=== Section Start ===
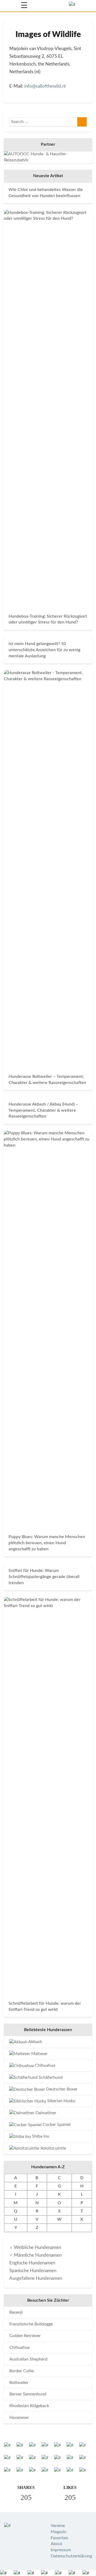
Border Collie (21, 2371)
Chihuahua (44, 2065)
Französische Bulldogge (31, 2324)
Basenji (16, 2312)
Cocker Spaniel (56, 2124)
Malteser (39, 2054)
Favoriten (59, 2538)
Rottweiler (19, 2383)
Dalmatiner (45, 2113)
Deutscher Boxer (61, 2089)
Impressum (61, 2550)
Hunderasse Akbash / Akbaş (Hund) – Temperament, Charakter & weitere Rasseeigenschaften (43, 1110)
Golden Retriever (25, 2336)
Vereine (58, 2526)
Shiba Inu (40, 2136)
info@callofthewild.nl (45, 86)
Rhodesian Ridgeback (29, 2406)
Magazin (58, 2532)
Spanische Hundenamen (32, 2270)
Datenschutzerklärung (71, 2556)
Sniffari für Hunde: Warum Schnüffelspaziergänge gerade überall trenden (44, 1576)
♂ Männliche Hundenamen (35, 2255)
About (56, 2544)
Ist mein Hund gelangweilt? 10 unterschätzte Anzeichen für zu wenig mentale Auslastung (44, 650)
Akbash (34, 2042)
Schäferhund (50, 2077)
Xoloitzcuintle (52, 2148)
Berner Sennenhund (27, 2394)
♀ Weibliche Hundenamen (35, 2247)
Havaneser (19, 2417)
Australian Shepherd (28, 2359)
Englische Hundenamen (32, 2263)
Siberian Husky (60, 2101)
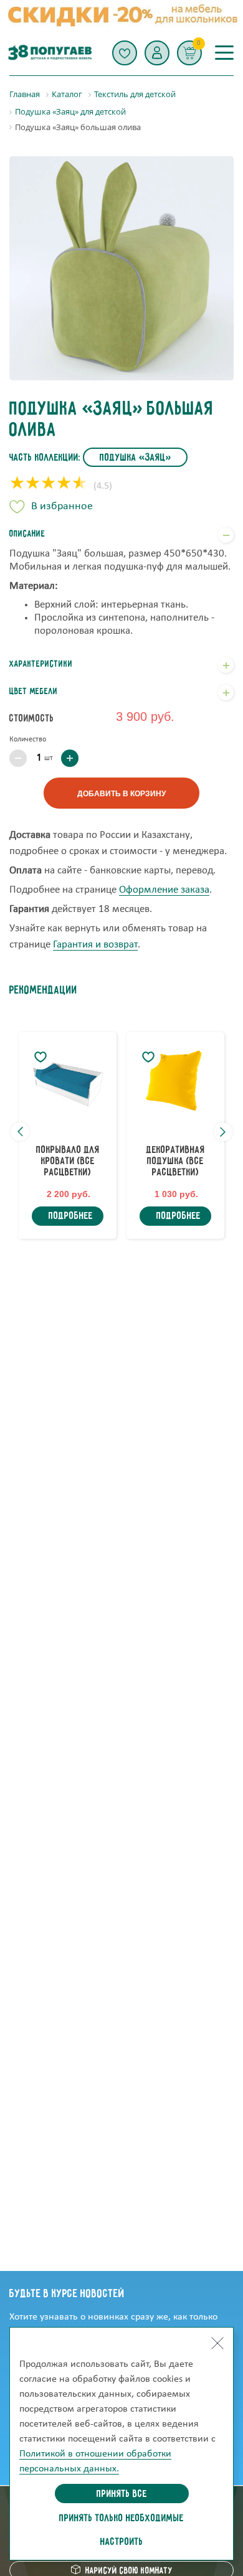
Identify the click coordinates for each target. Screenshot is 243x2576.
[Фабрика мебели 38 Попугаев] (49, 53)
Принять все (122, 2494)
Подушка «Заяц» (135, 458)
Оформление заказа (164, 890)
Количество (27, 739)
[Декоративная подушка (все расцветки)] (175, 1081)
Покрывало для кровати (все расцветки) (68, 1161)
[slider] (48, 484)
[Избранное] (124, 52)
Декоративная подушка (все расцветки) (175, 1161)
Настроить (121, 2542)
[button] (157, 52)
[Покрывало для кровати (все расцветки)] (67, 1081)
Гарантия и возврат (95, 944)
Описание (27, 534)
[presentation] (20, 1131)
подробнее (71, 1216)
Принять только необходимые (121, 2518)
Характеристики (41, 664)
=== Section End ===
How to complete this task
Using the records above, print exactly the lines between the ones containing "Australian Shepherd (28, 2359)" and "[button] (157, 52)", inclusive, and nothing else; no pictures.

Solution for this exercise
Australian Shepherd (28, 2359)
Englische Hundenamen (32, 2263)
Siberian Husky (60, 2101)
Identify the click coordinates for each target. Screenshot is 243x2576.
[Фабрика мебели 38 Попугаев] (49, 53)
Принять все (122, 2494)
Подушка «Заяц» (135, 458)
Оформление заказа (164, 890)
Количество (27, 739)
[Декоративная подушка (все расцветки)] (175, 1081)
Покрывало для кровати (все расцветки) (68, 1161)
[slider] (48, 484)
[Избранное] (124, 52)
Декоративная подушка (все расцветки) (175, 1161)
Настроить (121, 2542)
[button] (157, 52)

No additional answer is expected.